─── Tekst om te lezen ───

Op grond van artikel 5.1. van de Wet normering topinkomens (hierna: WNT) is iedere minister voor zijn beleidsterrein verantwoordelijk voor en bevoegd tot het aanwijzen van een toezichthouder WNT.

De ambtenaren van de Eenheid toezicht WNT van het Ministerie van Binnenlandse Zaken en Koninkrijksrelaties (hierna: BZK) worden in dit besluit aangewezen voor de uitvoering van het toezicht op de naleving van de WNT op het terrein van Justitie en Veiligheid. De ambtenaren van deze eenheid zullen aldus op het terrein van Justitie en Veiligheid controleren of rechtspersonen, instellingen en topfunctionarissen die onder de WNT vallen zich daadwerkelijk houden aan de verplichtingen in deze wet. De conclusies van hun onderzoek dragen zij vervolgens over aan het Ministerie van Justitie en Veiligheid. De bevoegdheden in het kader van de handhaving blijven berusten bij de Minister van Justitie en Veiligheid.

Met ingang van 1 januari 2014 is bij het Ministerie van BZK een toezichteenheid opgericht (zie het Besluit BZK-toezicht en handhaving WNT). Deze Eenheid toezicht WNT geeft informatie over de WNT en zal op het beleidsterrein van BZK overwegend verantwoordelijk zijn voor het WNT-toezicht. De Eenheid toezicht WNT zal primair werkzaam zijn op het terrein waarvoor de Minister van BZK verantwoordelijk is voor het toezicht op de naleving en de handhaving van de WNT, doch deze eenheid kan ook door andere ministers op grond van artikel 5.1 WNT worden aangewezen voor het toezicht op hun deelterrein (zie de toelichting op het besluit van 20 juni 2014, Staatscourant nr. 17835 en de wijziging daarvan ingaande op 1 juni 2019).

Gezien het geringe aantal rechtspersonen, instellingen en topfunctionarissen die op het terrein van Justitie en Veiligheid te maken hebben met de WNT is een goede uitvoering en naleving van de WNT, alsmede deugdelijk toezicht op de naleving van de WNT erbij gebaat om gebruik te maken van de expertise die bij het Ministerie van BZK, in het bijzonder de Eenheid toezicht WNT beschikbaar is.

De Minister van Binnenlandse Zaken en Koninkrijksrelaties heeft er mee ingestemd dat zijn ambtenaren tevens belast zijn met het toezicht op de naleving van de WNT ten aanzien van rechtspersonen, instellingen en topfunctionarissen op het beleidsterrein van Justitie en Veiligheid, Hiertoe is het document “Samenwerkingsafspraken bundeling WNT-toezicht” opgesteld welke ter inzage ligt bij de directie P&O van het Ministerie van Justitie en Veiligheid. Naast het toezicht op het terrein van Justitie en Veiligheid zal de Eenheid toezicht WNT ook het toezicht in de zin van de artikelen 5:15 tot en met 5:20 van de Algemene wet bestuursrecht (hierna: Awb) uitvoeren op het terrein van de Ministeries van Buitenlandse Zaken, Defensie, Economische Zaken en Klimaat, Financiën, Landbouw, Natuur en Voedselkwaliteit, Infrastructuur en Waterstaat, Sociale Zaken en Werkgelegenheid.

───

● **Test je begrip**
1) Herhaal woord voor woord het stuk uit de tekst over het WNT-toezicht dat begint bij "De ambtenaren van de Eenheid" en eindigt bij "Minister van Justitie en Veiligheid.".
2) Ga verder met de tekst over het WNT-toezicht, te beginnen na de laatste zin die er staat.
De items hierna komen uit een andere bron.

─── Fragmenten uit dataset ───

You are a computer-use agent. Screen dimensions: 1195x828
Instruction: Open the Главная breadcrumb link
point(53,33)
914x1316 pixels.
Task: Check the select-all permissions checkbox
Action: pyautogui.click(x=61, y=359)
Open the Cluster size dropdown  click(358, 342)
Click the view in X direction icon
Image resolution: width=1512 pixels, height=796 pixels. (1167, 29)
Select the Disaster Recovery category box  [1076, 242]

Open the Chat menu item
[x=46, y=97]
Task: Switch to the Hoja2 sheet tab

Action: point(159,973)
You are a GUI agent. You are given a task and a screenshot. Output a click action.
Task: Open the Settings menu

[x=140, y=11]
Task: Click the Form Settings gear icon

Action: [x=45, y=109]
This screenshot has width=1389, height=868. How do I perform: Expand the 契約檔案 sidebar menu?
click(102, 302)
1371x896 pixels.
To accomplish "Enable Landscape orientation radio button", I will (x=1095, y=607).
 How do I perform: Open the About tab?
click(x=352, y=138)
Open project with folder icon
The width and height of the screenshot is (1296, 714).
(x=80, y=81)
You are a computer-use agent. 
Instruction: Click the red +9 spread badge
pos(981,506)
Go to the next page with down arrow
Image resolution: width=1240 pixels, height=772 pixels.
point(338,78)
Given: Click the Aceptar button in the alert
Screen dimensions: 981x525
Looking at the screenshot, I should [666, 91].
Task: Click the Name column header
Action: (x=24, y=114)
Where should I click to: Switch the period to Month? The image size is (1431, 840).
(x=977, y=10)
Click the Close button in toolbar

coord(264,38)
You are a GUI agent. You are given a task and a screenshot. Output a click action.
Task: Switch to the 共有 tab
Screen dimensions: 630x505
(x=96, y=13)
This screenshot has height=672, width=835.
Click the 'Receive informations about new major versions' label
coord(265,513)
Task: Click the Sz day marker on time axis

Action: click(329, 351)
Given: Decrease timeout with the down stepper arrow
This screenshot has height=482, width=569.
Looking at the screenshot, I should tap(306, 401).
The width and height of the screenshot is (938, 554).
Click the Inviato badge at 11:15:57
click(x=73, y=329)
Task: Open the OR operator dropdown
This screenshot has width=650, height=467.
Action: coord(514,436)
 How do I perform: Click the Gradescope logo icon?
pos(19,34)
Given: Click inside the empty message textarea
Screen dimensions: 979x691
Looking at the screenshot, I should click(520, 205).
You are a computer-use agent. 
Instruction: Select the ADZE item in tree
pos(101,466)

───

● **Uitkomsten van opdrachten**
1)
De ambtenaren van de Eenheid toezicht WNT van het Ministerie van Binnenlandse Zaken en Koninkrijksrelaties (hierna: BZK) worden in dit besluit aangewezen voor de uitvoering van het toezicht op de naleving van de WNT op het terrein van Justitie en Veiligheid. De ambtenaren van deze eenheid zullen aldus op het terrein van Justitie en Veiligheid controleren of rechtspersonen, instellingen en topfunctionarissen die onder de WNT vallen zich daadwerkelijk houden aan de verplichtingen in deze wet. De conclusies van hun onderzoek dragen zij vervolgens over aan het Ministerie van Justitie en Veiligheid. De bevoegdheden in het kader van de handhaving blijven berusten bij de Minister van Justitie en Veiligheid.

2)
2. Bevoegdheden

De aangewezen toezichthoudende ambtenaren van de Eenheid toezicht WNT zijn bevoegd om op eigen initiatief of naar aanleiding van een melding onderzoek te doen naar de naleving van de WNT. De toezichthouder kan onderzoek doen door op eigen titel stukken van de betrokken instelling en topfunctionaris op te vragen en in te zien. De toezichthouder komt hierbij de bevoegdheden toe van titel 5.2 van de Awb. Voorts is het Hoofd TEA die leiding geeft aan de Eenheid toezicht WNT bevoegd om namens de Minister van Justitie en Veiligheid informatie te vorderen van de Belastingdienst, pensioeninstanties en verzekeraars (artikel 5.3 WNT). Omdat dit een feitelijke handeling betreft, is voormeld Hoofd daarvoor machtiging (en geen mandaat) verleend.

Bij geconstateerde overtredingen zal de Eenheid toezicht WNT een dossier opstellen waarin onder meer de bewijsvoering van de geconstateerde overtredingen zal zijn opgenomen. Vervolgens zal de Minister van Justitie en Veiligheid handhavend kunnen optreden, zo nodig door het opleggen van een last onder dwangsom (artikel 5.4 WNT), het opeisen van betalingen boven de norm (artikel 5.5 WNT) en het op kosten van de instelling publiceren van ten onrechte niet openbaar gemaakte gegevens (artikel 5.6 WNT).